No Brasil para arrecadar fundos para o projeto que toca ao lado da mulher, Giovanna, no continente africano, Alexandre conta que as amizades que tinha nos anos de fama ficaram no passado. “Até hoje, ninguém do meio artístico ajuda ou ajudou o projeto. Nem a Xuxa me ajudou. Ninguém retornou meus contatos”. Atualmente, seu novo desafio é conseguir comprar automóveis para facilitar a locomoção de sua família – são 15 filhos adotivos. “Precisamos de um carro 4×4 para que não atole na areia do deserto, já que moramos no Sahara, e de um microônibus para levar as crianças à escola”, explica ele, que pede doações no site do projeto “Guerreiro de Deus”.

Desejo de fama

Com uma vida muito diferente da que levava na década de 1990 como Paquito, Alexandre relembra que a vaidade e algumas escolhas atrapalharam sua carreira. “Meus colegas de escola me indicaram para um teste quando eu morava em Belo Horizonte. Como tinha o desejo de ser famoso, comecei a fazer os testes e passei em todos”, recorda ele, que não se contentou em ser só mais um coadjuvante de Xuxa. “Saí para carreira solo pois sempre gostei de música e gostava de cantar ao vivo. Na Xuxa era sempre playback e eu queria ter liberdade para fazer a música que gostava”.

Sexo e drogas

Ainda artista, ele se envolveu com drogas e prostituição. “Experimentei maconha, mas nunca fui de fumar, e cocaína, que me deixava para baixo. Também me envolvi com prostituição. Não cheguei a gastar muito dinheiro, mas tive muitas relações fora do casamento. Só consegui sair dessas práticas após a entrega real e radical que tive em seguir Jesus”.

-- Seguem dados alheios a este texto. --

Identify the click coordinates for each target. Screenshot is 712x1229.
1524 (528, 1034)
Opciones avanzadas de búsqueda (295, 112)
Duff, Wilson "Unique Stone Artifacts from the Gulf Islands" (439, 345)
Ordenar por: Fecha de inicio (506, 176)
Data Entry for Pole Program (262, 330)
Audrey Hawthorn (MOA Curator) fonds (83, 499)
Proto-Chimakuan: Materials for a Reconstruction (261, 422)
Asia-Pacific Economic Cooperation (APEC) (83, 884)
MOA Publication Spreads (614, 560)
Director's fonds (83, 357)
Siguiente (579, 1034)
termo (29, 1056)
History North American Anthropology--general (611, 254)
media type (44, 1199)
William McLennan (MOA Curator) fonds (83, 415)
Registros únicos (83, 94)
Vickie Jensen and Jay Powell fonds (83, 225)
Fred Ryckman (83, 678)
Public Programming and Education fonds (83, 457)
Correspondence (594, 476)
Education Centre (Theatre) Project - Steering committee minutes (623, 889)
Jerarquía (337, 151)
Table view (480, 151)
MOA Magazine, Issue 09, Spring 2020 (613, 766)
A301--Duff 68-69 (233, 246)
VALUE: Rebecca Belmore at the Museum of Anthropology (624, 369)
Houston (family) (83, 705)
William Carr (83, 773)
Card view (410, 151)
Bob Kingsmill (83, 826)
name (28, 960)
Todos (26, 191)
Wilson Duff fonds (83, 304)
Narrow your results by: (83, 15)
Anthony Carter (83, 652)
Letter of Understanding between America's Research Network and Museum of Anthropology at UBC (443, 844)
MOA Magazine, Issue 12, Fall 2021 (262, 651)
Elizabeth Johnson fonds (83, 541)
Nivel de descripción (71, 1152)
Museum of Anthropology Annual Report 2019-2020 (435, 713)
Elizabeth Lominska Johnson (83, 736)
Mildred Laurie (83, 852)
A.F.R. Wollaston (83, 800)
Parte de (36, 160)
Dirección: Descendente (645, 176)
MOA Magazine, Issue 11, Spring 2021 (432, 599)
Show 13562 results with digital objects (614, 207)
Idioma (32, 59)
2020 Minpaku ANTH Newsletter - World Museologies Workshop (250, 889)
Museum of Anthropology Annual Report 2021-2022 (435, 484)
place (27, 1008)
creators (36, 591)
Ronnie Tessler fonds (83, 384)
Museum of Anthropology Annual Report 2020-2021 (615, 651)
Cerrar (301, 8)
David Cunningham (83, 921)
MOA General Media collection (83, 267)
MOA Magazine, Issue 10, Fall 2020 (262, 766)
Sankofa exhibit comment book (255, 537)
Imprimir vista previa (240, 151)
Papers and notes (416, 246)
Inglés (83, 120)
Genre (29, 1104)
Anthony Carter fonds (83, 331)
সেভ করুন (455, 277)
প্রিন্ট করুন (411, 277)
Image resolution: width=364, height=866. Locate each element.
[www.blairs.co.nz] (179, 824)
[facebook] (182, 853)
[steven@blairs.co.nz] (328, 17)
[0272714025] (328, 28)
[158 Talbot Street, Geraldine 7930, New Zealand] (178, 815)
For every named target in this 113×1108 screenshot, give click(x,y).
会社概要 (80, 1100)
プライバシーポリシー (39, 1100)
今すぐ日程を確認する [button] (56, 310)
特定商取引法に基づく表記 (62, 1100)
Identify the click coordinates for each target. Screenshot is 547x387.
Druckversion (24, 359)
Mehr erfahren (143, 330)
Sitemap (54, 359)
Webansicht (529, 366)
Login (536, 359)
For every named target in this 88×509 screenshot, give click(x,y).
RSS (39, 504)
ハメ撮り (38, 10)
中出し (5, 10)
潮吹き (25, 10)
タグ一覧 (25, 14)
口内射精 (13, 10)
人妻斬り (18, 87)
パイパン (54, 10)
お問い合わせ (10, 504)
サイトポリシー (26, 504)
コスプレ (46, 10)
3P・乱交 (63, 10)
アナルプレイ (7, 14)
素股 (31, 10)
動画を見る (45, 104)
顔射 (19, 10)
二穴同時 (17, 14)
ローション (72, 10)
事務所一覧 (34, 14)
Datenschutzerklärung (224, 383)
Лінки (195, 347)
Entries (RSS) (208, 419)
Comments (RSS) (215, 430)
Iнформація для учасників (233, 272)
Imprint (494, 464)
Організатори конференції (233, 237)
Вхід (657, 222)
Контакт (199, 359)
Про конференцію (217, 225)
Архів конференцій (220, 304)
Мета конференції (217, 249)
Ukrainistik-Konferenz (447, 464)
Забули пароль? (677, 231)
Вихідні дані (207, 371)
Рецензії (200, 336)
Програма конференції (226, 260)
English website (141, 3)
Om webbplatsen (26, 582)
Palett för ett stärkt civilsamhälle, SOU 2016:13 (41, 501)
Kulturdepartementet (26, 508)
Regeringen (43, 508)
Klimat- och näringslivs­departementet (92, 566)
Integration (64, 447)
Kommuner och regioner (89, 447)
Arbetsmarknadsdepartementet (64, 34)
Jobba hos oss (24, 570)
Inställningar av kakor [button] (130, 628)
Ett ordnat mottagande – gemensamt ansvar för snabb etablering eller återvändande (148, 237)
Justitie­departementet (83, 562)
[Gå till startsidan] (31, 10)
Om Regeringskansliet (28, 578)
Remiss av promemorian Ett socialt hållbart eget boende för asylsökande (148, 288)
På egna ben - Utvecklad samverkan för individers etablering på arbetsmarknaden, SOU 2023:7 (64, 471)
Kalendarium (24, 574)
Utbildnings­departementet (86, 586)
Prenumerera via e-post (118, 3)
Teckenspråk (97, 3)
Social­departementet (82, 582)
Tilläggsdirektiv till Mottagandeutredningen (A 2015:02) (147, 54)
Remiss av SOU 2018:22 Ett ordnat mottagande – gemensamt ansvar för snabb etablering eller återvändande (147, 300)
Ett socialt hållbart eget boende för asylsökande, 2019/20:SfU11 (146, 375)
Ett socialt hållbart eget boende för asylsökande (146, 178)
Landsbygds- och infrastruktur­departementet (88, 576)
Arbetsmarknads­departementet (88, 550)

Para o pastor, voltar aos palcos está fora de cogitação, nem mesmo para um especial ao lado dos ex-colegas. “Ainda canto e tenho CD’s gravados que divulgo quando estou no Brasil. Isso ajuda no projeto, mas tenho que voltar porque as crianças e os discípulos precisam de mim lá. Se fosse para cantar algo da época (de Paquito), não toparia. Não canto e nem escuto mais nenhuma dessas músicas”.